Norway gets net neutrality—voluntary, but broadly supported

Norway’s Post and Telecommunications Authority has overseen a working group of ISPs and consumer organization that has hashed out a set of network neutrality principles for the country. Though voluntary, they already appear to command broad support.

Nate Anderson
Ars Technica
Thomas Nortvedt. Photo:

Thomas Nortvedt. Photo:

“Nettnøytralitet” is coming to Norway. Several ISPs, the Norwegian Post and Telecommunications Authority, the Nowegian Cable TV Association, and consumer groups have all signed on today to a new document (PDF) outlining network neutrality principles. Internet users are entitled to a connection with “predefined capacity and quality,” and they can access content without discrimination based on the sending or receiving address. But there are some terrific caveats.

Thomas Nortvedt heads the Norwegian Consumer Council. Although outright Internet discrimination has been largely unknown in Norway, Nortvedt says that it’s important to act anyway as ISPs increasingly become content providers, and conflicts of interest loom.

“With Internet service providers offering their own content and services in competition with other content providers, it is very important to have a set of basic rules that ensure equal access and quality of service,” he said in a statement supporting the new principles. “We cannot risk getting into a situation where Internet service providers give priority to their own IP telephony or IPTV services, say, making it difficult for other content providers to offer an equivalent, high quality service.”
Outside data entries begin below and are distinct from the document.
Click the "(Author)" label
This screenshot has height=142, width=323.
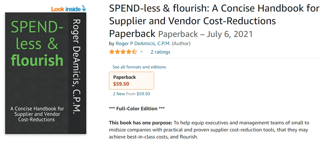pos(181,43)
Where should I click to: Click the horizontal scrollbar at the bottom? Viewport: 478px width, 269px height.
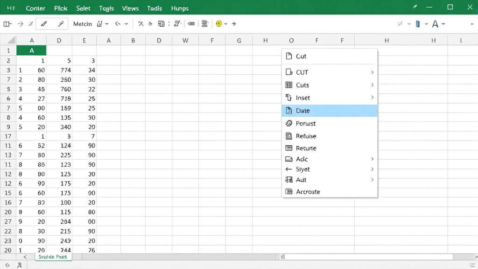tap(369, 257)
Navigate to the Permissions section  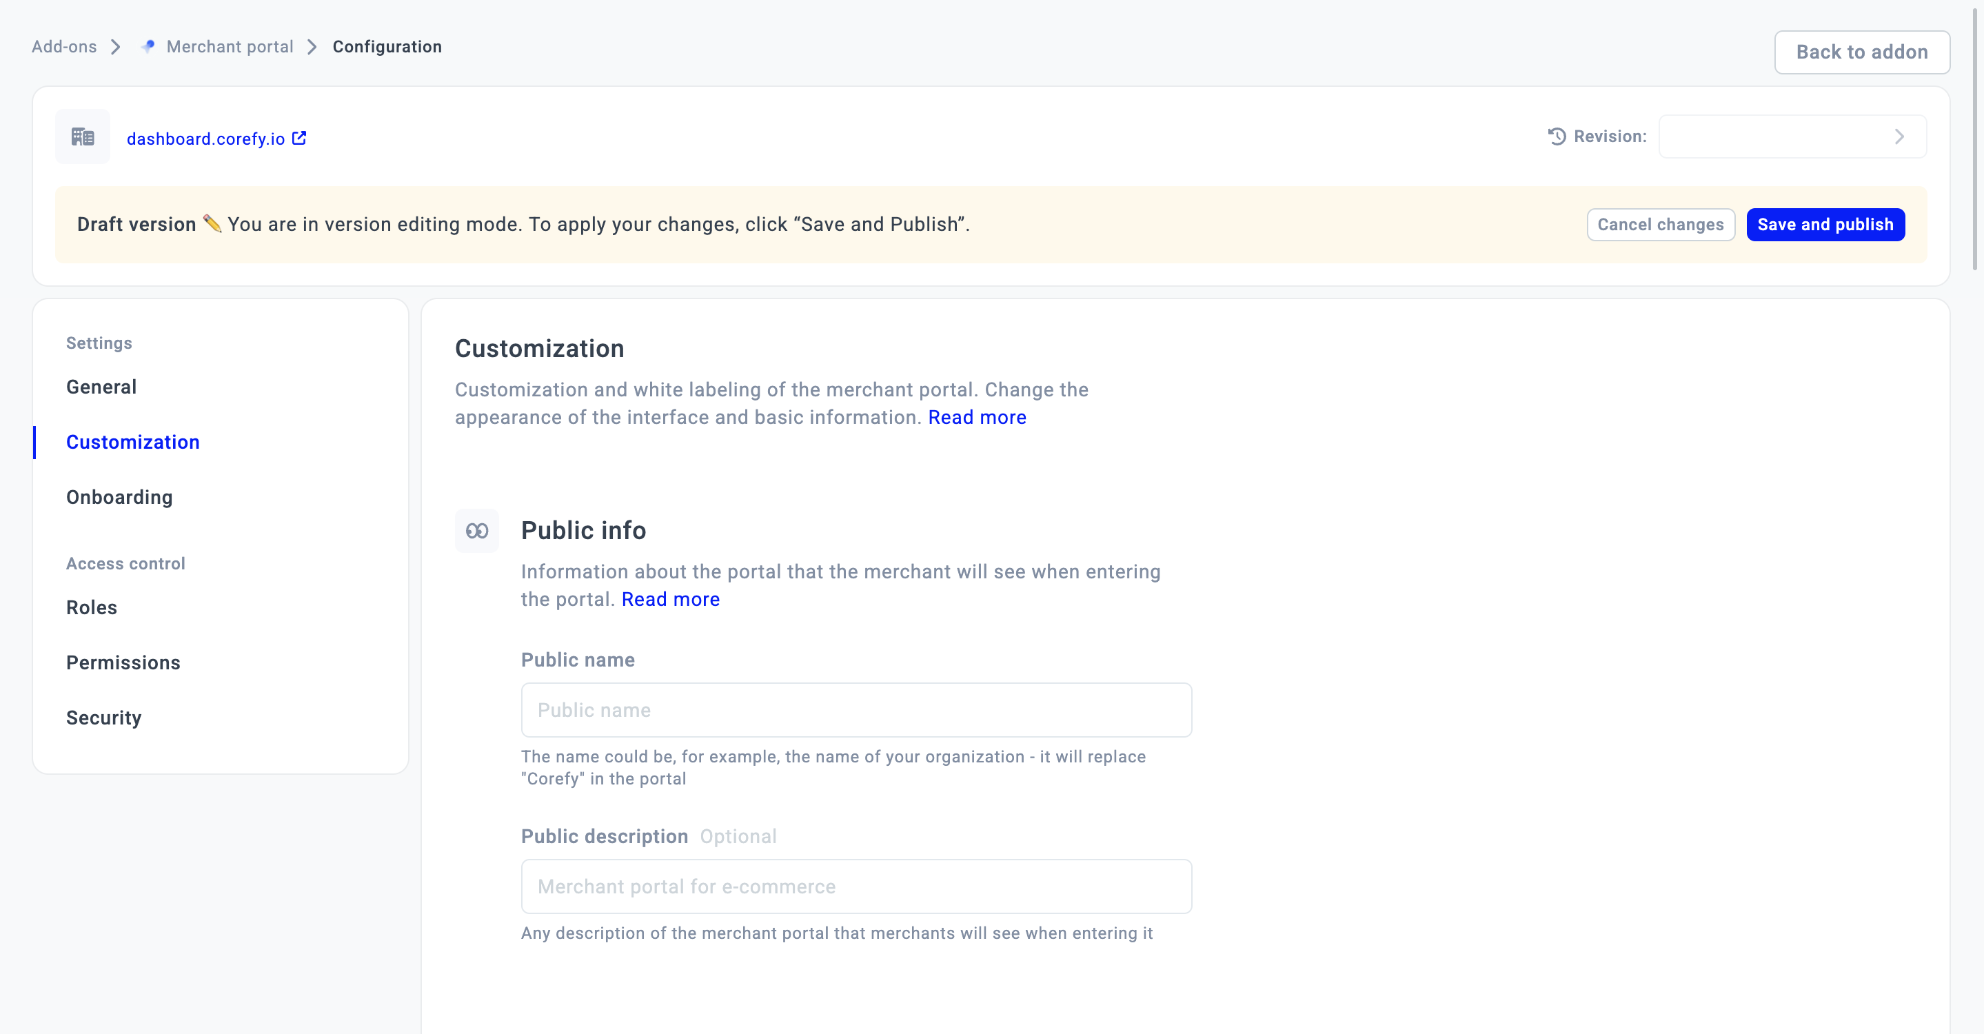point(123,662)
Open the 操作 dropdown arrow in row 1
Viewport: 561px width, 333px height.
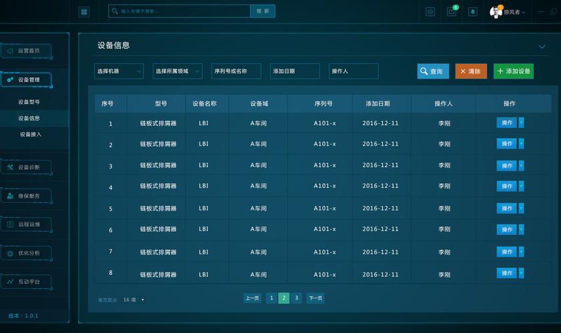(x=521, y=123)
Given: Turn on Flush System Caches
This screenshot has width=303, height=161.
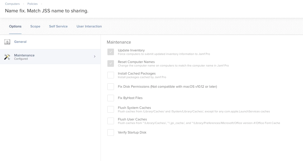Looking at the screenshot, I should (111, 109).
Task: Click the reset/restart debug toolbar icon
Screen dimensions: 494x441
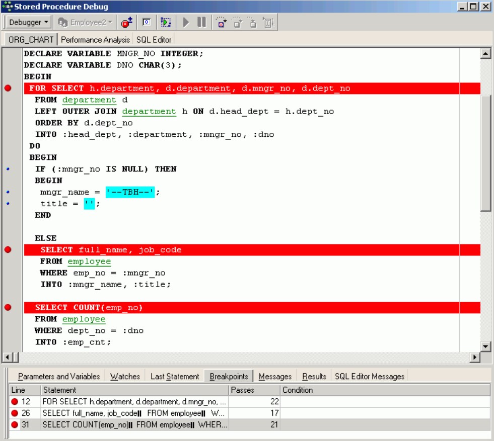Action: (x=166, y=23)
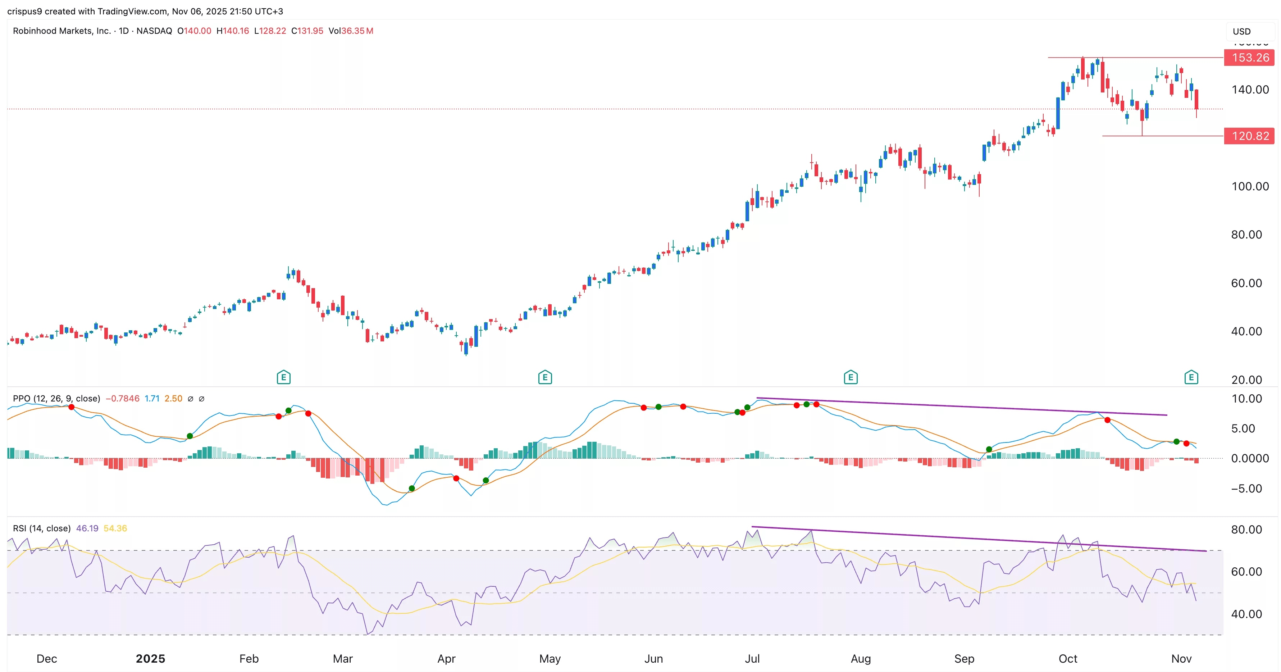1281x672 pixels.
Task: Click the earnings marker in mid-February
Action: [283, 377]
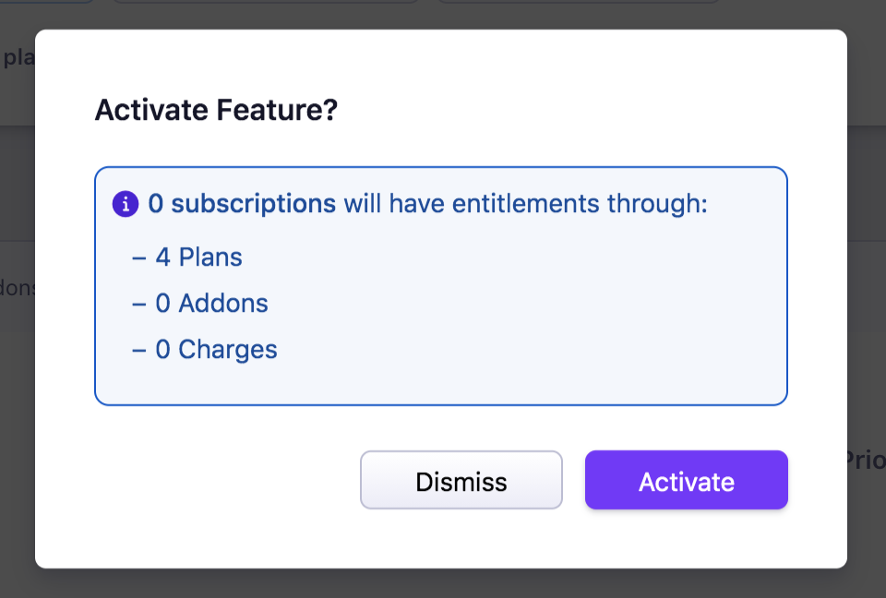This screenshot has width=886, height=598.
Task: Click the dimmed "Prio" text behind dialog
Action: click(866, 460)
The new rules lay out three guidelines. First, Internet users must be given complete and accurate information about the service they are buying, including capacity and quality. Second, users are allowed to send and receive content of their choice, use services and applications of their choice. and connect any hardware and software that doesn’t harm the network. Finally, the connection cannot be discriminated against based on application, service, content, sender, or receiver.

Within those guidelines, though, ISPs still retain tremendous freedom to act as they choose. The second principle, for instance sounds more than a bit like the FCC’s current Internet policy statement, and it should—it was adapted from the FCC principles. Like the FCC principles, the right to freely use a connection is limited to legal uses, so it does not preclude ISPs from blocking access some P2P file-sharing or all child pornography. In the US, this has already lead ISPs to suggest that even intrusive deep packet inspection of user traffic would be acceptable, so long as the goal was rooting out such illegal uses.

Principle three prohibits traffic discrimination in general, but does allow “traffic management efforts on an operator’s own network to block activities that harm the network, comply with orders from the authorities, ensure the quality of service for specific applications that require this, deal with special situations of temporary network overload or prioritize traffic on an individual user’s connection according to the user’s wishes.”

That’s a pretty tremendous list of exceptions, though it comes with safeguards. While traffic like VoIP and streaming video can be prioritized, it does not appear that other traffic such as legal P2P downloads can actively be slowed (prioritizing other traffic may have this effect, however). The guidelines also say that when network management due to congestion is necessary, it should be done without regard to users of the services they are currently accessing.

The guiding idea here is that, as Nortvedt puts it, “It must be up to individual broadband customers to decide how to use their bandwidth.”

Willy Jensen, the Director General of the Norwegian Post and Telecommunications Authority, noted that ISPs were supportive of this basic principle. “Everyone who endorses these guidelines has made it clear that they support an open Internet on which different providers can compete freely to offer content and services,” he said. “Internet users need to be assured that the Internet service provider they have chosen will not act as a gatekeeper for their Internet use.”